The Apple Watch Sport model has been deconstructed by analysts who say the sum of its parts are worth less than a quarter of its lowest retail cost.

The sportier, entry level edition costs upwards of $350 (£299), but IHS Technologies (via Zdnet) are guessing the components are only worth $83.70 (around £55).

According to the firm, who tore down the Apple Watch for the estimates, the display is the most expensive part at $20.50 (about $13.38) per watch, while each S1 processor probably cost Apple around $10.20 (£6.66).

The firm reckons the cost of the battery was just $0.80 (about 50p) which might lead some more sardonic folks to claim if it had spent more on the battery, maybe the thing would last longer than a day!

The 8GB of on-board storage cost $7.20 (around £4.70), while the power management features are listed as $5.50 (£3.62). The built in sensors and connectivity tech (such at Bluetooth, Wi-Fi and NFC) are listed as $3.00 (£1.95) a piece.

Under mechanical anomalies like switches and wristbands, IHS says Apple is paying out $16.50 (£10.77) a watch, while the box contents such as the extra wristband and inductive charger is estimated at $9 (£5.87) a watch.

Related: Apple Watch vs Android Wear

If the firm’s estimates are anywhere close to being accurate, then the Apple Watch will be one of the most marked-up tech products around.

Of course, there are research and development, assembly, shipping, marketing and retail costs to factor in, but its safe to assume Apple is making a pretty penny on every Apple Watch shipped (or waiting to be shipped).
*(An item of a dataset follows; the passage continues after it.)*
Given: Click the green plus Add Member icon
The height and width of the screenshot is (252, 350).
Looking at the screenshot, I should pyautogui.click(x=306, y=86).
IHS analyst Kevin Keller said: “While retail prices always tend to decrease over time, the ratio for the Apple Watch is lower than what we saw for the iPhone 6 Plus and other new Apple products, and could be of great benefit to Apple’s bottom line if sales match the interest the Apple Watch has generated.”

For what it’s worth Apple CEO Tim Cook recently said he’d never seen a guesstimate that was “even close to accurate,” so there you have it.